Geoffrey Stephen Hull (6 September 1955) is an Australian linguist, ethnologist and historian who has made contributions to the study of Romance, Celtic, Slavonic, Semitic, Austronesian and Papuan languages, and in particular to the relationship between language and culture.

Biography

Of English and Scots ancestry on his father's side, his maternal family belonged to the Latin community of Egypt (of mixed Maltese, Venetian, Triestine and French descent) which left that country during the post-war period of nationalization (1946-1957). [1] He grew up familiar with the large range of languages spoken in his extended family (French, Maltese, Italian and various dialects of Italy, Occitan, Slovene, Greek and Arabic) and studied Arts at the University of Sydney (1974-1982), completing a doctorate in historical linguistics after dialectological research in Italy and Switzerland. His Ph.D thesis (The Linguistic Unity of Northern Italy and Rhaetia) was a reconstruction of the Padanian language underlying the modern Gallo-Italian, Venetian and Ladin dialects. Before graduation he also undertook studies in philosophy and theology at the Aquinas Academy, Sydney.

(Material):

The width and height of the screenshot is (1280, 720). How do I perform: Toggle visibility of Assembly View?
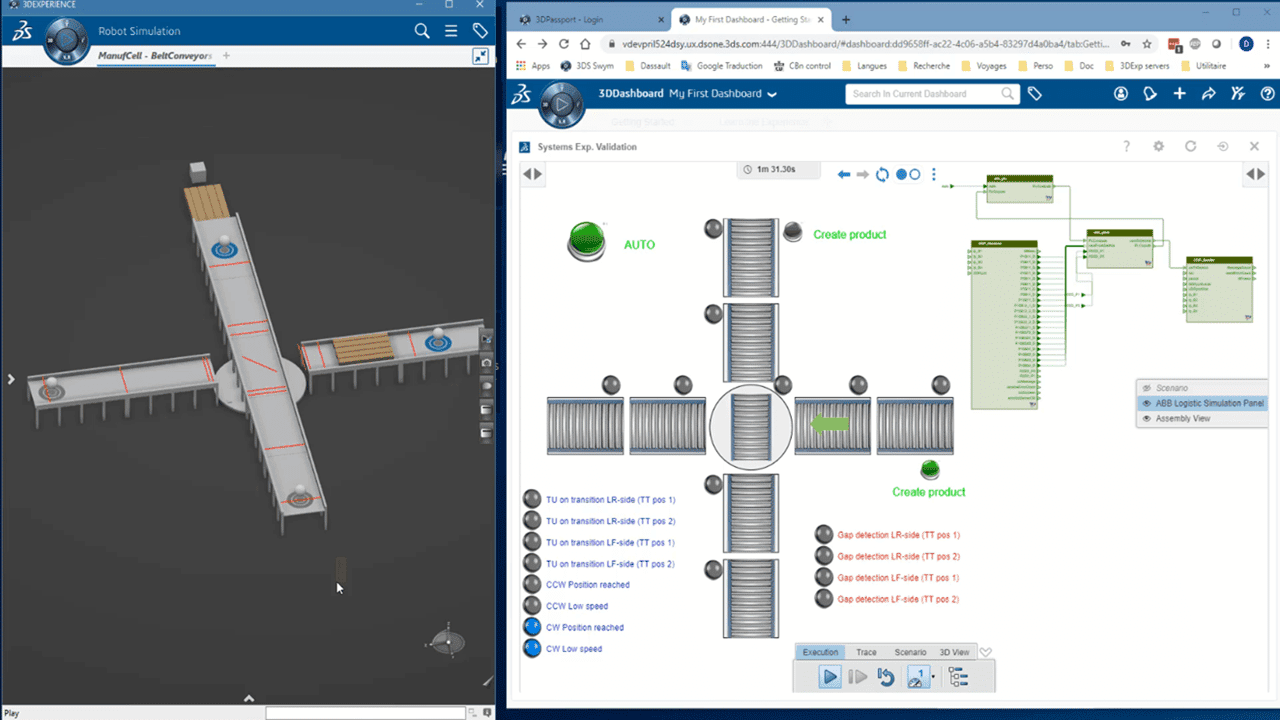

(Tasks for this exercise):
1. According to the Hull biography, why did Hull grow up familiar with French, Maltese, Italian, Occitan, Slovene, Greek and Arabic? Answer in one to three sentences.
2. In the Hull biography, what was the title of Hull's Ph.D thesis?
3. Extract everything in the Hull biography from "Of English and" down to "Aquinas Academy, Sydney.".

(Response list):
1. These were among the many languages spoken in his extended family. On his mother's side, the family belonged to the Latin community of Egypt, which was of mixed Maltese, Venetian, Triestine and French descent.

2. The Linguistic Unity of Northern Italy and Rhaetia.

3.
Of English and Scots ancestry on his father's side, his maternal family belonged to the Latin community of Egypt (of mixed Maltese, Venetian, Triestine and French descent) which left that country during the post-war period of nationalization (1946-1957). [1] He grew up familiar with the large range of languages spoken in his extended family (French, Maltese, Italian and various dialects of Italy, Occitan, Slovene, Greek and Arabic) and studied Arts at the University of Sydney (1974-1982), completing a doctorate in historical linguistics after dialectological research in Italy and Switzerland. His Ph.D thesis (The Linguistic Unity of Northern Italy and Rhaetia) was a reconstruction of the Padanian language underlying the modern Gallo-Italian, Venetian and Ladin dialects. Before graduation he also undertook studies in philosophy and theology at the Aquinas Academy, Sydney.